The point is, now that I’ve seen it, do I like it?
Sort of. I actually only decided to finally take an interest because I’ve been reading a lot of J. R. R. Tolkien, and what better way to understand a writer than through his material?
but reading about his creative process is very interesting. Did you know he never knew much about what would happen in the legend before it actually did happen? HE always had a sense of the story being given to him, not imagined.
And knowing some of it, I completely agree that no one could make that up. It really happened.
No, I don’t mean I think it actually did, (though If I were told it had historical base, I might,) but it would make you think so.
And it just the thing to make you feel how little you actually know about writing.
I can easily feel smug about my talent when I compare it to most modern authors, who don’t know how to really write. If I have even an inkling more than they, I’m ahead. But next to real genius, my efforts still look like child’s play.
Nothing wrong with that of course. Plenty of good books are written n that way, and it’s not a reason to stop. But it is a reason to be more humble.
I think we get lied to a lot about our abilities. Not everything we crate is beautiful just because we created it. Being unique does not equal beauty. Some of the ugliest and most disturbing art I have seen was unique, because it was unhealthy.
See, rarity works both ways. It can either mean you have an incredible gift and are using it well, or that you are creating something horrid, that only people who have a flaw in their soul will like.
That is not an exaggeration. It is hard truth.
Now, it may be a rare person who will create such bad art, but it’s not so rare as it was, because we’ve started letting them off the hook by saying they are expressing themselves. (As if any of us would want to know the self they are expressing, if that was the case.)
But this is not a post about that, I think I’ve made my point.
But most art is on better footing. Not all of it is about pleasant subjects, but it will at least be making a healthy point about the sadness of a more tragic subject.
Tolkien’s work is very much a blending of both, and a skillful blending because he does it without shifting the overall tone of the story.
No one should read fantasy without considering its tone, and its message. Anyone who thinks fantasy is for pure entertainment and has no real life point, is reading it wrong and does not understand the genre.
See, if I may wax Tolkien-like for a moment, fantasy is far closer to real life than we think. But because we have no guard against it, we accept truth in fantasy easier than we will in real life.
Think of you favorite books, mine are all fantasy or fiction, and I know that the truth I learned from them became a part of me because it was ins tory form, and that was much easier to take in and retain than any “real” lesson would be.
The Gospels tell us that Jesus constantly used stories, known as parables, to teach the people. But only to his disciples would he explain the full meaning.

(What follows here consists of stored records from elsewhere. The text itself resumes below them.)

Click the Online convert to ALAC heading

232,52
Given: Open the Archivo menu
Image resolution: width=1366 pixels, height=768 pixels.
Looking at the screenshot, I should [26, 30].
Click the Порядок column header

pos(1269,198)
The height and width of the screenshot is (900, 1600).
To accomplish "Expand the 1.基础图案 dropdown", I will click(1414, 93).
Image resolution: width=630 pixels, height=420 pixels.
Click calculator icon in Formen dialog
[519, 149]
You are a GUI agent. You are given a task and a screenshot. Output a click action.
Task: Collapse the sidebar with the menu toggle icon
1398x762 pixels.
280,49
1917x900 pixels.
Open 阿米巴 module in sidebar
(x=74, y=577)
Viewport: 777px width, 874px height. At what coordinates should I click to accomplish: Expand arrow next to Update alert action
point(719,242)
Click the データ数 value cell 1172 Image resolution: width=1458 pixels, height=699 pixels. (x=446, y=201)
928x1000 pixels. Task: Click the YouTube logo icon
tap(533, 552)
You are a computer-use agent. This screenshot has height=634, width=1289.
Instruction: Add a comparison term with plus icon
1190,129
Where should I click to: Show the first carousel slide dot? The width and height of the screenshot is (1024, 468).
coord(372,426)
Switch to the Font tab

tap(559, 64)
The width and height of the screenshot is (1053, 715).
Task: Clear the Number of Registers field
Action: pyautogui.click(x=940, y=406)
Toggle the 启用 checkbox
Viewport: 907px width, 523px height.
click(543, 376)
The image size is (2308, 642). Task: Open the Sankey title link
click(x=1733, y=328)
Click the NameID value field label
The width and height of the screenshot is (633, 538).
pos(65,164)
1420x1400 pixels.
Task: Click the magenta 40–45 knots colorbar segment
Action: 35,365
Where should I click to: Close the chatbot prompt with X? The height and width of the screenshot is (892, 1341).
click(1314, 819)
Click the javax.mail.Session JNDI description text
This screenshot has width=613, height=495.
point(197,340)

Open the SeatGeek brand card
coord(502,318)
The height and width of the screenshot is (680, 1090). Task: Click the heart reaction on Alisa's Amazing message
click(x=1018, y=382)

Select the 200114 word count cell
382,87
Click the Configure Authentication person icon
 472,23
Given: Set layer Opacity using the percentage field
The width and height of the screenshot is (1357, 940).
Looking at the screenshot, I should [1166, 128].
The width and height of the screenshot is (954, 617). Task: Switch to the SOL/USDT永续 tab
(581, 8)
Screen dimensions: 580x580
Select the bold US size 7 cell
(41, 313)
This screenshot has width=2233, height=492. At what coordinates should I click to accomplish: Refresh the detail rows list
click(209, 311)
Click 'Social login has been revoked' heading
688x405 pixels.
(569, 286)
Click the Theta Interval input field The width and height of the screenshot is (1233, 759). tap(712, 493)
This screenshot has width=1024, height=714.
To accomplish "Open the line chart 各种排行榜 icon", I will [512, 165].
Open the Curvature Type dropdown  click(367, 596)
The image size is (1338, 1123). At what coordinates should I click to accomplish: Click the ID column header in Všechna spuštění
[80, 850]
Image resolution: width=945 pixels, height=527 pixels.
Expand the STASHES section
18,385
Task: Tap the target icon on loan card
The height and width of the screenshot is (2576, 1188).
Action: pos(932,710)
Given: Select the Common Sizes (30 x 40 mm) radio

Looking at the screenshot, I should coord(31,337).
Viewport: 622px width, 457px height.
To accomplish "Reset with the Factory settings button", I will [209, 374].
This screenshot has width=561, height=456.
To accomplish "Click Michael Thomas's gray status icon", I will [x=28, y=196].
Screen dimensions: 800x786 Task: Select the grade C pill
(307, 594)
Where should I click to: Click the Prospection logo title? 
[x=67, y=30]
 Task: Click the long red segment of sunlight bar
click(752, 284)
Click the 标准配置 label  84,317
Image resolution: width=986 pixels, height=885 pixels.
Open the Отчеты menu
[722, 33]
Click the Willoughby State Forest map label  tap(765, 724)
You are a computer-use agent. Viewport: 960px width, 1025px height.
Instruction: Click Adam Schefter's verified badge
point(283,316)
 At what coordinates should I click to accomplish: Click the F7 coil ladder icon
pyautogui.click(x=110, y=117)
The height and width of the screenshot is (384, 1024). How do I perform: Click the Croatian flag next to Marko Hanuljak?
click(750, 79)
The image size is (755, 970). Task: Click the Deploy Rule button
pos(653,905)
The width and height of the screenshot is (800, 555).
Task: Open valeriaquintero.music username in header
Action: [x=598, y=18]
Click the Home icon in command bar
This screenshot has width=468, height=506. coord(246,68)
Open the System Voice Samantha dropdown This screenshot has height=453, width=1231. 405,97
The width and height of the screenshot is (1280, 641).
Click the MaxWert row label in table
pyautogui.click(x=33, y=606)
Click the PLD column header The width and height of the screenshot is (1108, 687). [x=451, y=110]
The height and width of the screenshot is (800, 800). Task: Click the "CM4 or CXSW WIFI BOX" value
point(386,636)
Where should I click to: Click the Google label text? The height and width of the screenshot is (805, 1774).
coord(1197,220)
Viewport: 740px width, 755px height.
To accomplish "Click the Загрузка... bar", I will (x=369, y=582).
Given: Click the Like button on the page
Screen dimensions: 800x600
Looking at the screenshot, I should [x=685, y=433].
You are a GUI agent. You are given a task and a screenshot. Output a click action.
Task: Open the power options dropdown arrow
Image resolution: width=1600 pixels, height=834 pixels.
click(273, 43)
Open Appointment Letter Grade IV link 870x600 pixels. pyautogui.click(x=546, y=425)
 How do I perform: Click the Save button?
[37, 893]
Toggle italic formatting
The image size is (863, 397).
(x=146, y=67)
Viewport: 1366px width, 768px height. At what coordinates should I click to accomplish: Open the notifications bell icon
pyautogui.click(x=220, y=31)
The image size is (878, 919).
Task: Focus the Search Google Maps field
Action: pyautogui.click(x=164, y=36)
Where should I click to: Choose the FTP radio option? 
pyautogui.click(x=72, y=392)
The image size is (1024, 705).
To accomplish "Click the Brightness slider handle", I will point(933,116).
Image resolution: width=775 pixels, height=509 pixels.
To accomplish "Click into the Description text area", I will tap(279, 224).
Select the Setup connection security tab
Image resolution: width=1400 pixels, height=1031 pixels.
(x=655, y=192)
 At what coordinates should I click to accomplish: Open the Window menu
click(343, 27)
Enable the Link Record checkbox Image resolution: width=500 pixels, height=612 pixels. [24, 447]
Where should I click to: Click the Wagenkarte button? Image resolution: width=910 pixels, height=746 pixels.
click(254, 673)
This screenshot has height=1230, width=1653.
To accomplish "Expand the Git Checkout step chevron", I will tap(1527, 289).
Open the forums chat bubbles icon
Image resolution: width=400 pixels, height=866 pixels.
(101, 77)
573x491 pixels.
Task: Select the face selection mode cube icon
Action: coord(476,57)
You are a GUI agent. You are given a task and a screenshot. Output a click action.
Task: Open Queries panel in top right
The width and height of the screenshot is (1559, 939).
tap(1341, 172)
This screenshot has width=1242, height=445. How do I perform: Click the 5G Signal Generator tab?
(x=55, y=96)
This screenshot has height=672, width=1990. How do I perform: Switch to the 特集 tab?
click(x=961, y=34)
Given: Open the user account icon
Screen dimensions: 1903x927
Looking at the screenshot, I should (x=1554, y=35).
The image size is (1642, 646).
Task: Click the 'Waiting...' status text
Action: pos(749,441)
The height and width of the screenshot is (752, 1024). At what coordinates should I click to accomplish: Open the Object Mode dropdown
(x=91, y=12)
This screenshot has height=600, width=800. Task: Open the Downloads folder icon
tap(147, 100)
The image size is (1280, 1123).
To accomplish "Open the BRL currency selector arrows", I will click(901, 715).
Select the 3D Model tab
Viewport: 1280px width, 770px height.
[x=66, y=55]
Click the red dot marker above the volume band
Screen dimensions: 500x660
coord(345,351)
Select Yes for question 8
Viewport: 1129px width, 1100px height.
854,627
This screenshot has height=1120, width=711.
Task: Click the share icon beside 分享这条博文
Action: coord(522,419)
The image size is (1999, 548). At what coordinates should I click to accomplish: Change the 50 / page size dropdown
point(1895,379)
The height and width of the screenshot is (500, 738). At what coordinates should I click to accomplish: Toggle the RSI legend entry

The reason he gave was that it was for his disciples to know the things of the Kingdom, but he people had shut their ears, and eyes, and hearts.
This makes more sense to me now than it did when I first heard it. Someone recently expounded on it, saying that the stories were so even the people could understand the way to have an abundant life. (I paraphrase.)
As we all know, many people consider Jesus to be a moral teacher but not the Son of God, and that being the case, they will only accept his teachings on that basis, so the stories are an effective way to convey that.
In this case, the motivations of Jesus and of fantasy writers is the same. Both wish that the people would understand them if they spoke plainly, but people don’t like that for the most part, so in order to get their message out, they use stories. Because they want people to have a better life, even if they stubbornly refuse to have the best life.
You might compare it to how, in stories, the heroes will have the best life (if they win) but the people who helped them along the way will still have a better life than otherwise. No good author likes making everyone in their story miserable just because they aren’t the hero. (Not that some don’t do it. Check out Les Miserables, though I don’t know if Victor Hugo liked it, so much as though he needed it.)
So, the first thing fantasy teaches us is that if we want to be happy, we have to be good. That is the foundation of all healthy fantasy, because any that says otherwise is lying, the real world will prove that.
There’s plenty more about this subject to be delved into, but for now, I’ll sign off.